L’Autorità Nazionale Anticorruzione interviene nuovamente sul tema delle verifiche dei requisiti negli appalti pubblici, chiarendo che le stazioni appaltanti non possono delegare a operatori economici privati l’acquisizione della documentazione necessaria a comprovare i requisiti generali. Il principio è stato ribadito nel Comunicato del Presidente n. 8, approvato dal Consiglio dell’Autorità il 1° aprile 2026, a seguito di attività di vigilanza che hanno evidenziato pratiche non conformi.
Secondo quanto rilevato da Anac, alcune amministrazioni hanno affidato a soggetti privati il compito di acquisire documenti come casellari giudiziali, certificazioni antimafia e altre attestazioni richieste dal d.lgs. 36/2023. Il privato, incaricato tramite appalto, si interfacciava direttamente con gli enti pubblici titolari dei dati, per poi trasmettere la documentazione alla stazione appaltante.

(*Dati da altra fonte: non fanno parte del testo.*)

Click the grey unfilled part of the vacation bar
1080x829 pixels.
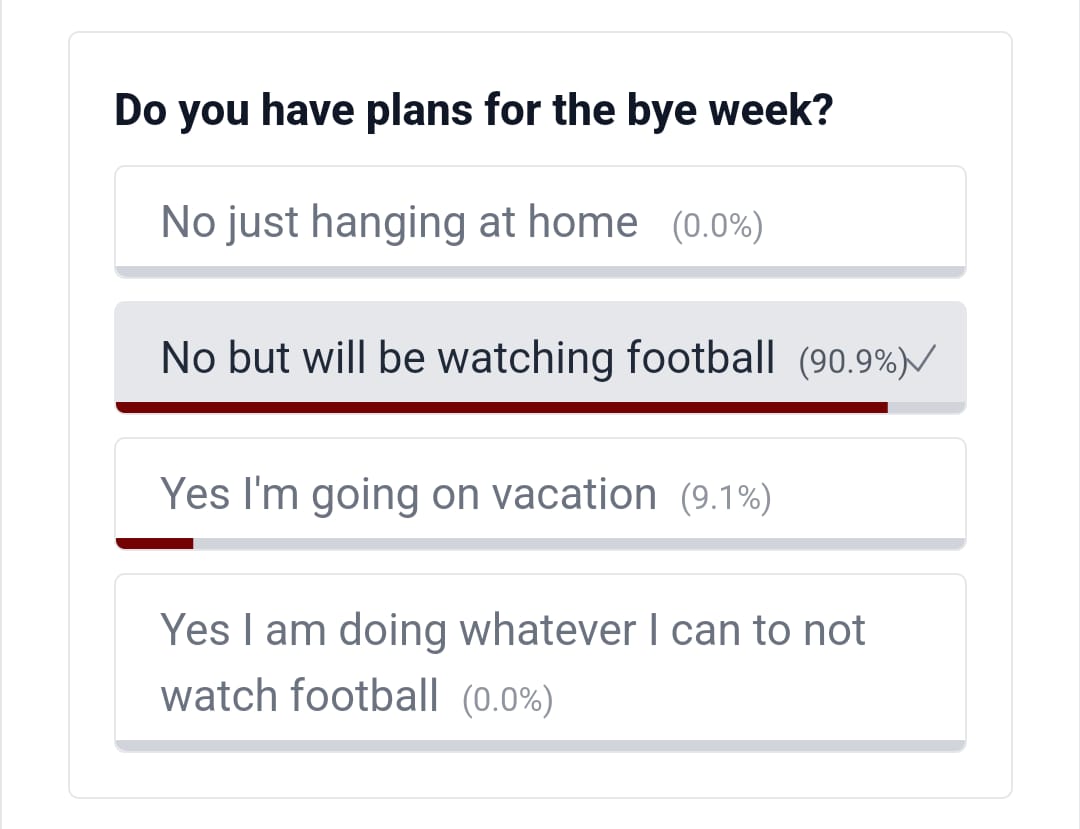point(580,543)
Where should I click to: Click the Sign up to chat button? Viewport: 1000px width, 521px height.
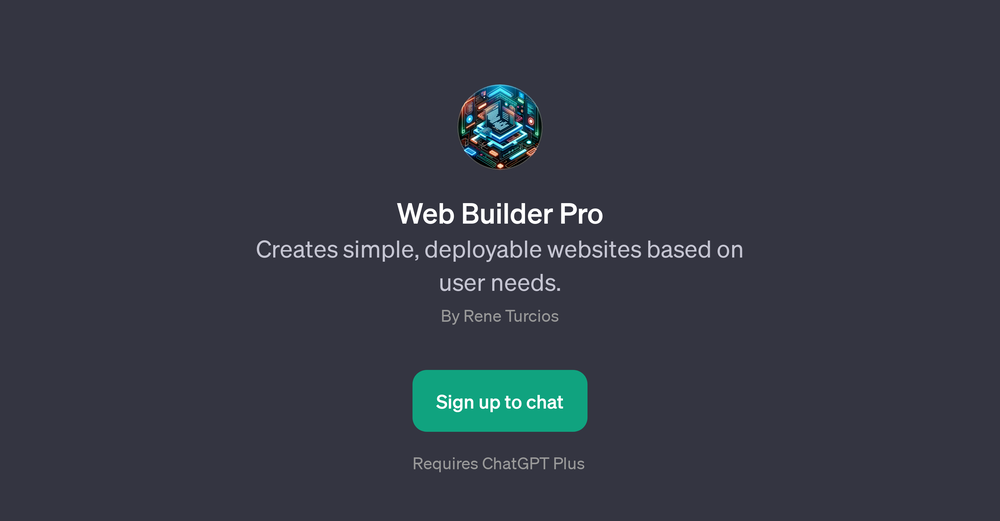(500, 401)
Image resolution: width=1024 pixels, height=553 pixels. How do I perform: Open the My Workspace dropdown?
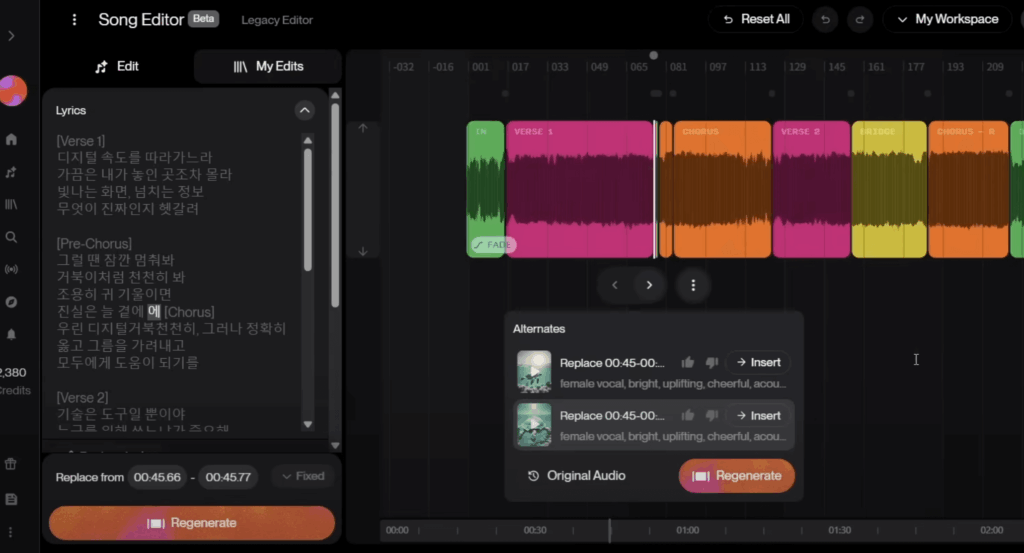click(947, 19)
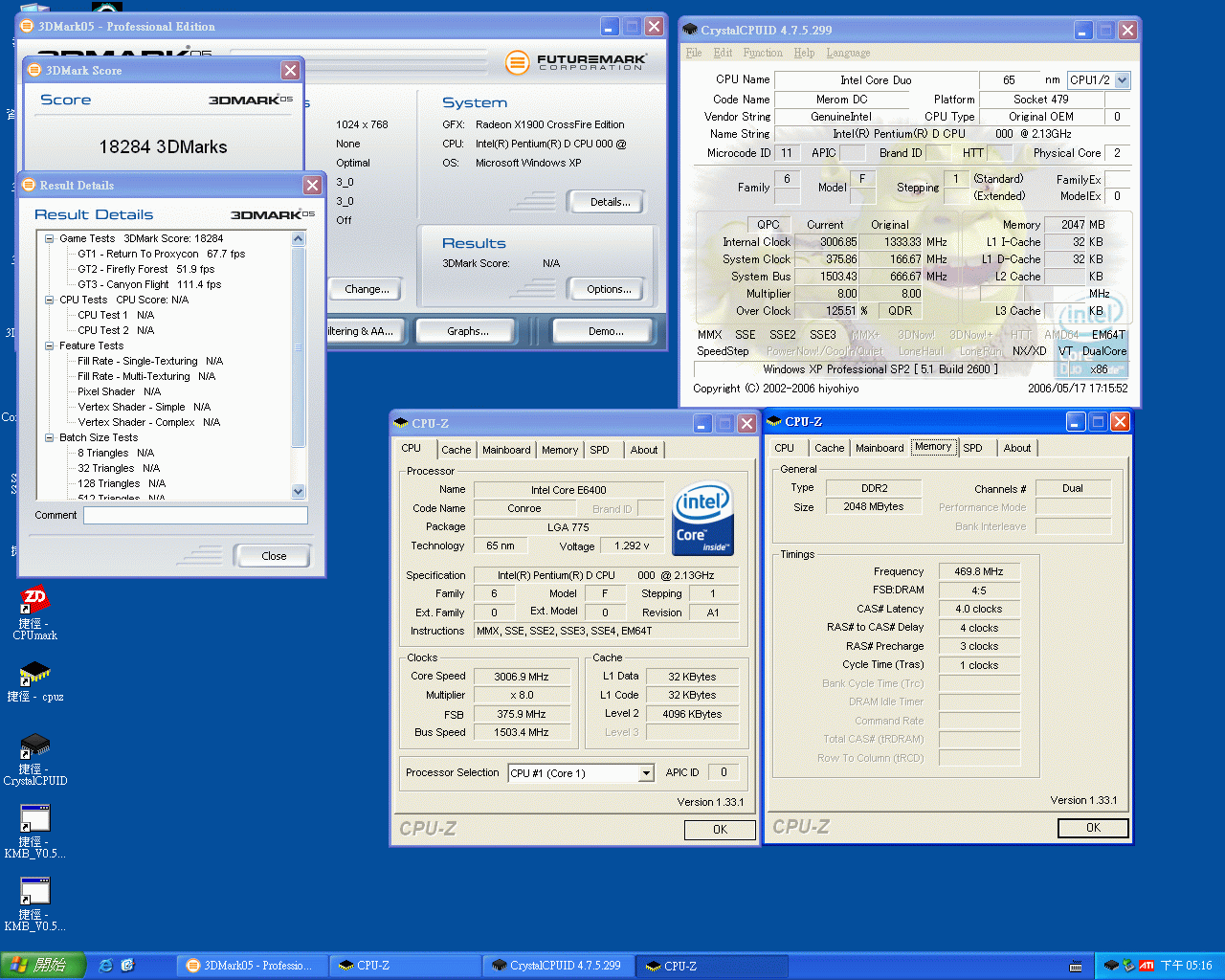Open the CrystalCPUID desktop shortcut
1225x980 pixels.
click(34, 747)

Anac ha ricordato che, con la Delibera n. 116 del 1° aprile 2026, è stato chiarito in modo inequivocabile che la verifica dei requisiti — sia nella fase di acquisizione documentale sia nella successiva valutazione — è attività riservata esclusivamente alla stazione appaltante. Si tratta infatti di una funzione strettamente connessa all’esercizio del potere provvedimentale pubblico, che non può essere delegata a operatori privati.

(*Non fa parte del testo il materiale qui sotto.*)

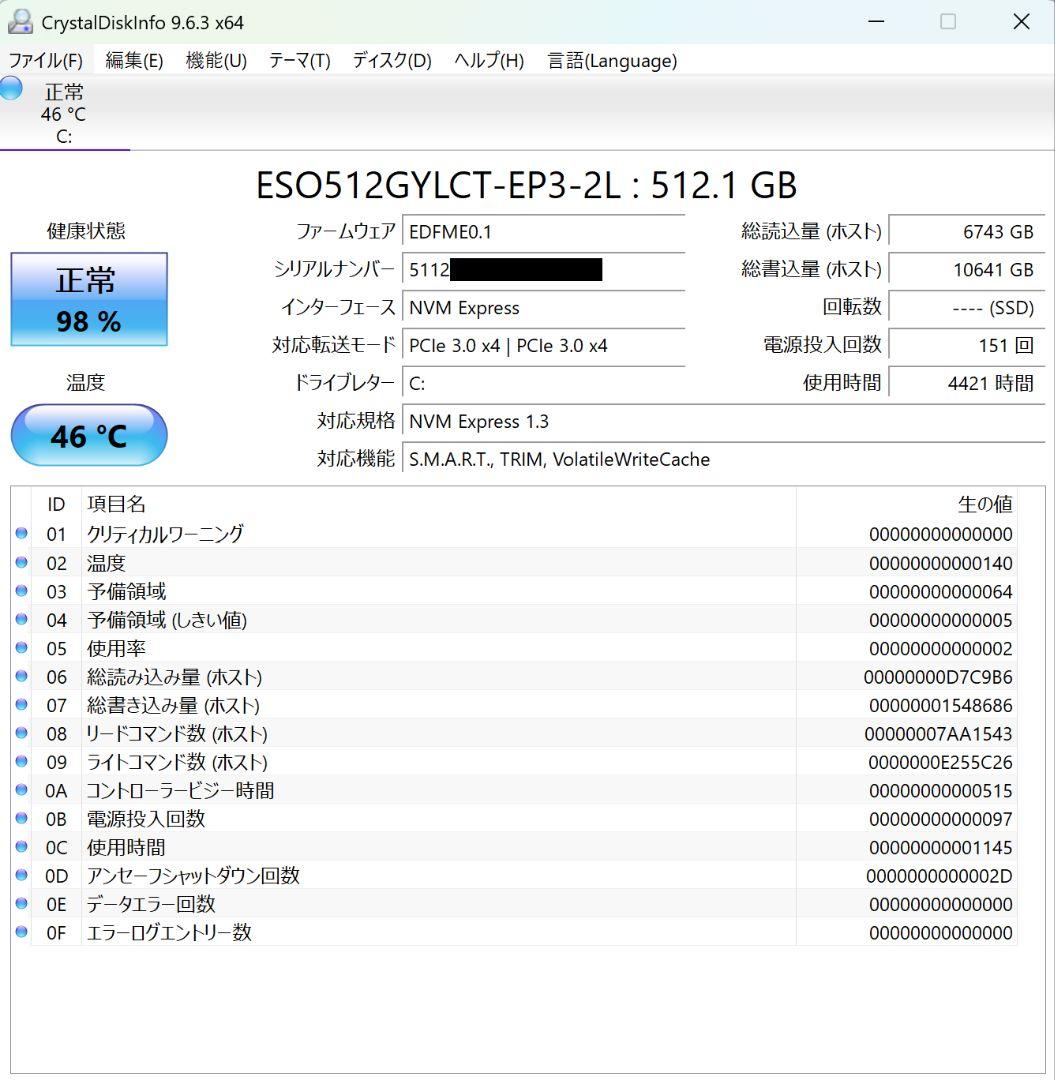Click the indicator beside アンセーフシャットダウン回数
The image size is (1055, 1080).
[21, 874]
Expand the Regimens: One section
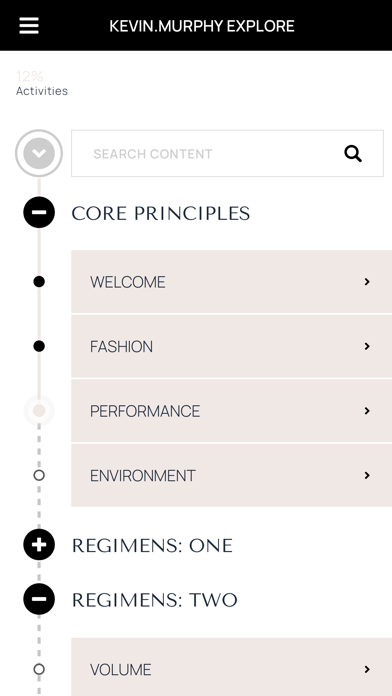 click(x=39, y=545)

L’Autorità sottolinea inoltre che il sistema di verifica deve avvenire attraverso il FVOE 2.0, la piattaforma nazionale che sta raggiungendo la piena interoperabilità con le diverse banche dati. L’utilizzo di intermediari privati, oltre a essere contrario alla normativa, genera ulteriori criticità: gli enti pubblici che rilasciano la documentazione non possono verificare l’identità reale del richiedente, poiché le richieste appaiono formalmente provenire dalla stazione appaltante ma sono di fatto inoltrate da soggetti terzi.

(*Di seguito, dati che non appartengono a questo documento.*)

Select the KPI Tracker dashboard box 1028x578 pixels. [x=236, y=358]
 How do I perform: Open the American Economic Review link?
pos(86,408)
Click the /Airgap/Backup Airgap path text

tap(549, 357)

Un ulteriore elemento di rischio riguarda la protezione dei dati personali: non è sempre chiaro se l’operatore economico sottoposto ai controlli sia consapevole che i propri dati vengano trattati anche da soggetti diversi dalla stazione appaltante, con potenziali violazioni delle norme in materia di privacy.
Per questi motivi, Anac richiama le amministrazioni a un rigoroso rispetto delle procedure, evidenziando l’anomalia del modus operandi riscontrato e invitando gli enti preposti al rilascio della documentazione a prestare particolare attenzione alle richieste ricevute.
Il Comunicato rappresenta un ulteriore tassello nel percorso di rafforzamento della trasparenza e della legalità negli appalti pubblici, in un momento in cui la digitalizzazione degli strumenti di verifica — a partire dal FVOE — mira a rendere più uniforme e controllabile l’intero sistema.